N'est-ce pas insensé à un point inimaginable ?
Cette violence inexplicable abasourdit les peuples dit païens qui, ayant perdu l'objet de leur culte, n'ont pas d'autre choix que de le pleurer sans espoir de le retrouver jamais. Puis, comme pour la jeune fille contrainte à la prostitution par le viol et la violence, ils sont obligés de se consoler auprès de leur persécuteur qui leur offre sa bénédiction/protection/religion.
Il a organisé leur détresse de sorte qu'il puisse leur faire croire qu'ils ne sont rien sans lui - pour déclencher un attachement traumatique à sa personne ; rapprochement de la victime par la mise en confiance et la séduction, pour renforcer chez elle le sentiment d'obligation et de redevabilité. 
  Les pères de l'Église appeleront la soumission des vaincu.e.s "miracle" et la donneront comme preuve irrréfutable que la vraie foi est apparue à ces "rustres" par la "grâce divine".
  Les prétendus "saints" abattent des arbres comme s'ils n'avaient pas plus de valeur que les images d'argile suspendues à leurs branches.

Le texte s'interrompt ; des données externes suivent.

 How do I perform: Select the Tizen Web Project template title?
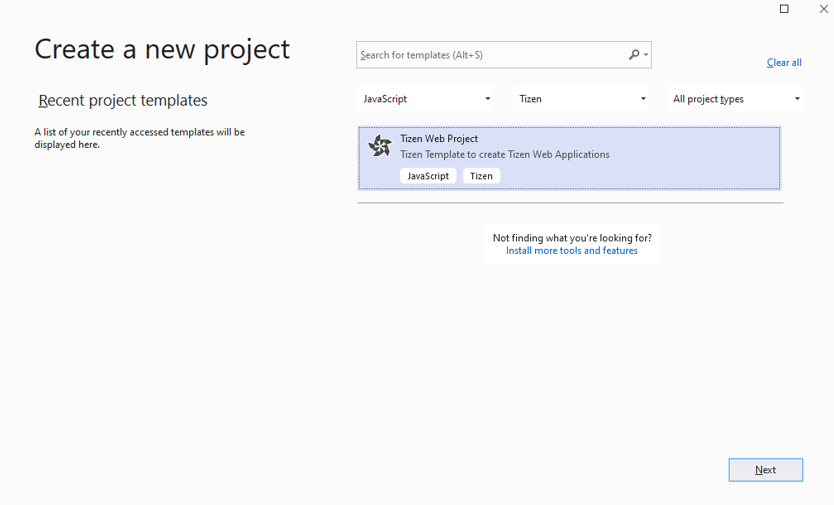(439, 139)
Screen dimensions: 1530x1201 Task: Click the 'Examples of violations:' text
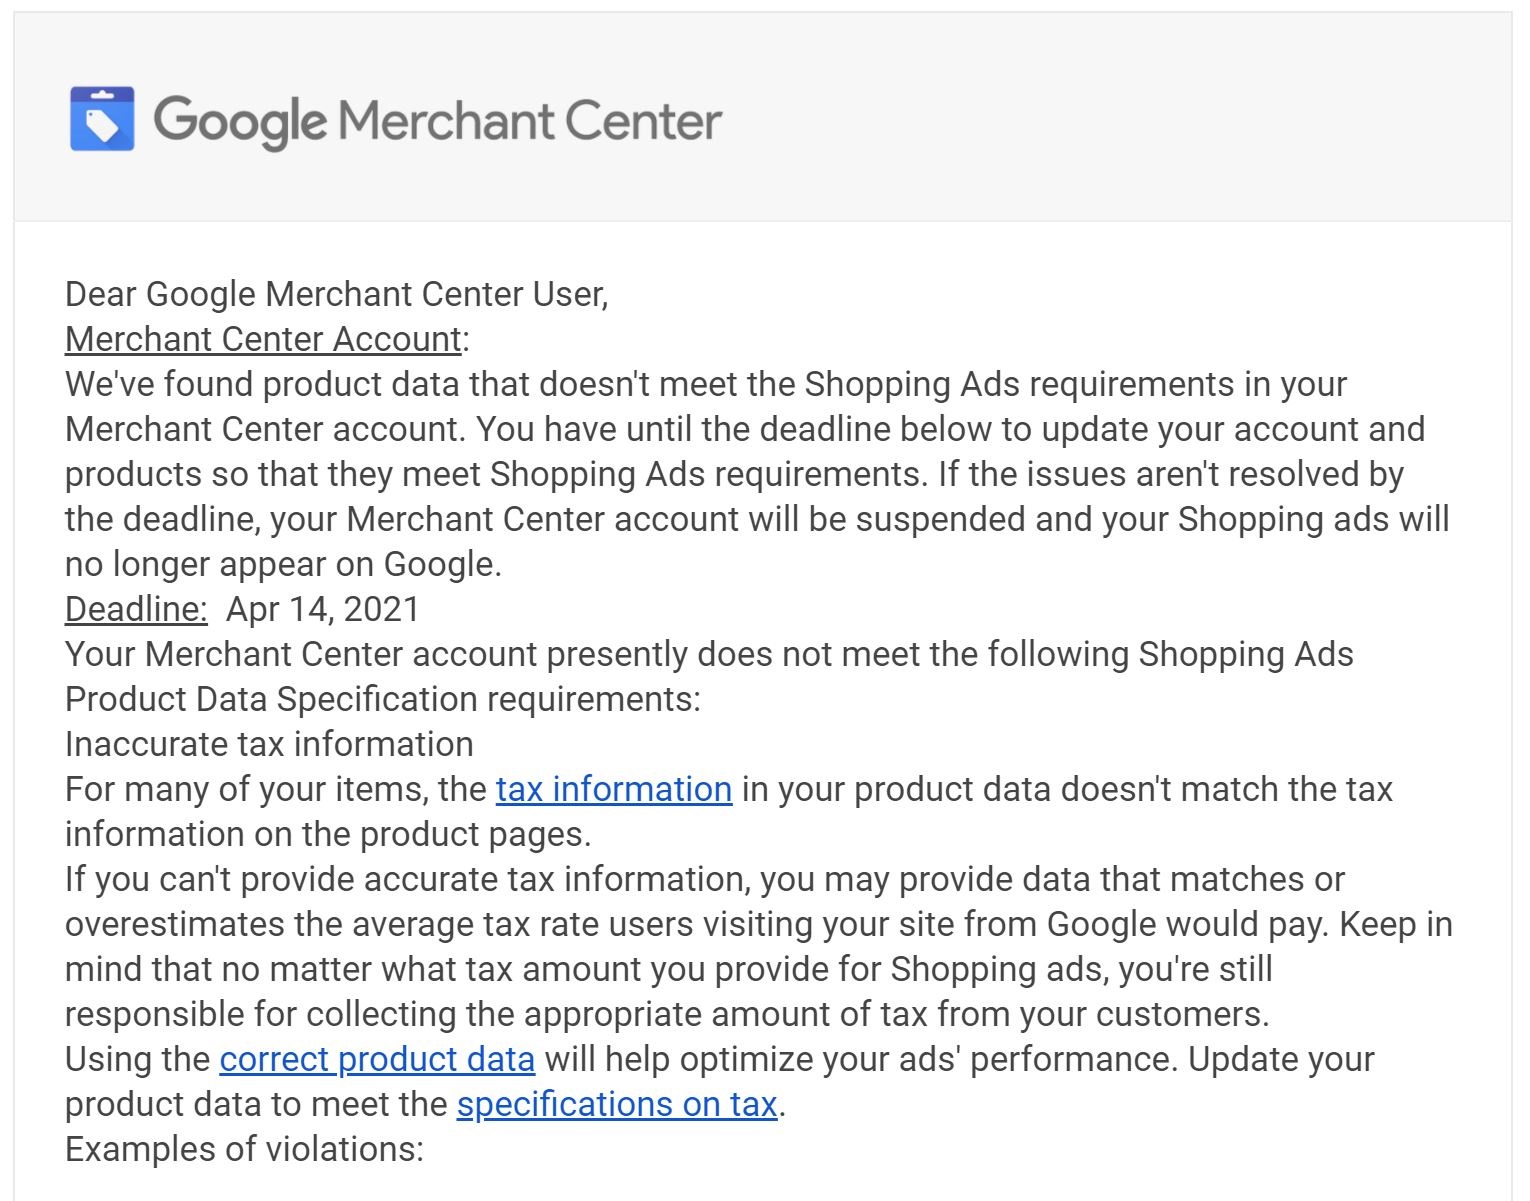point(244,1149)
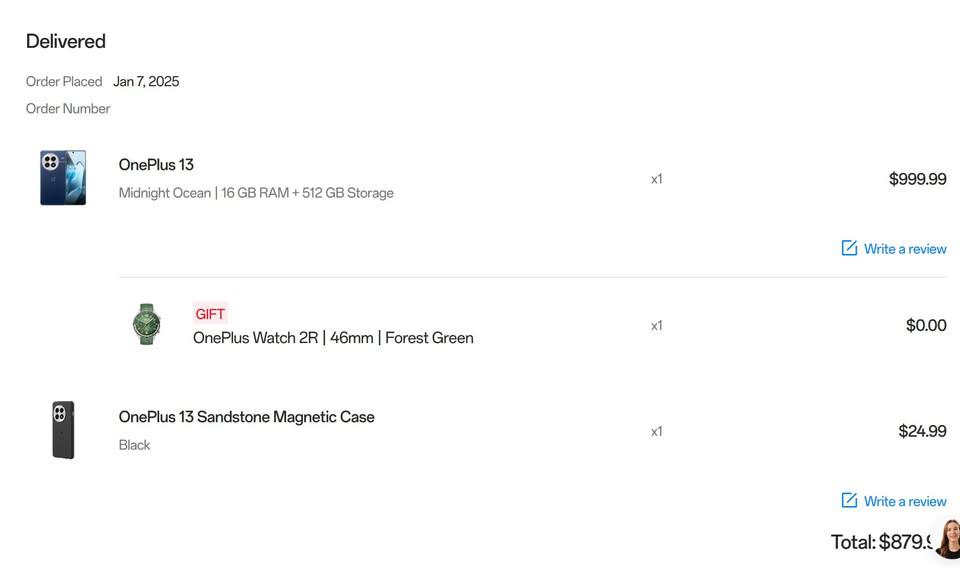Screen dimensions: 960x567
Task: Click the Order Number label
Action: (68, 109)
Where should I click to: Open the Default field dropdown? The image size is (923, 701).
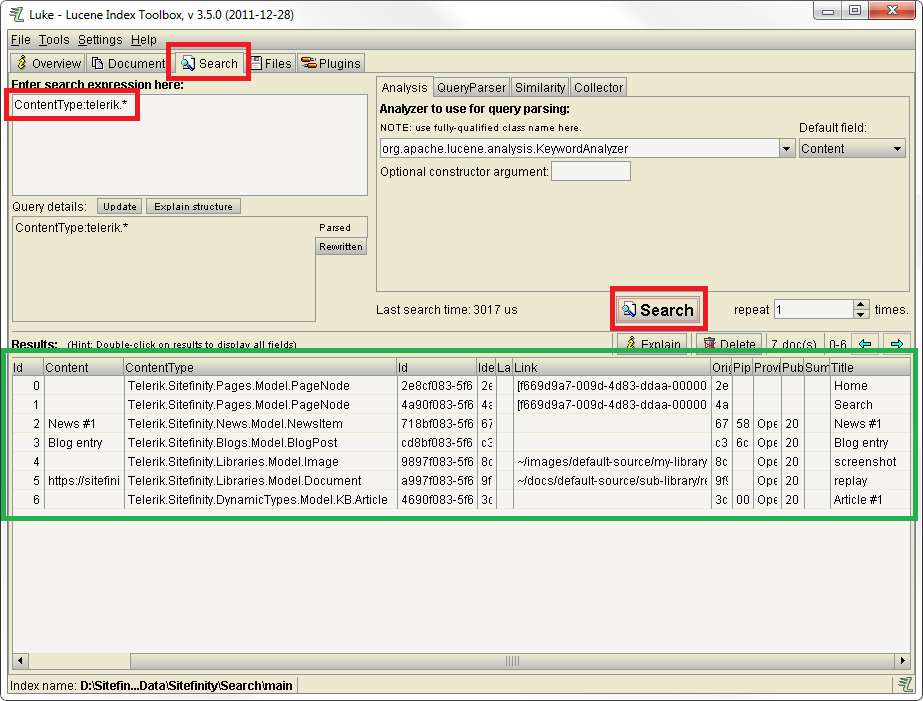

Curieusement Anatole France les décrit comme des personnes assassinées et en même temps approuve cet assassinat. Le saccage qui aboutit aujourd'hui à des incendies de forêts boréales commence bien là, par cette approbation de l'écocide au nom de la "vraie" foi. Et se poursuit depuis des siècles sans répit. Malheur à celleux qui voudraient l'arrêter.
Tous les arbres doivent disparaître. Toutes les fontaines doivent être empoisonnées. Au nom de la bite suprême.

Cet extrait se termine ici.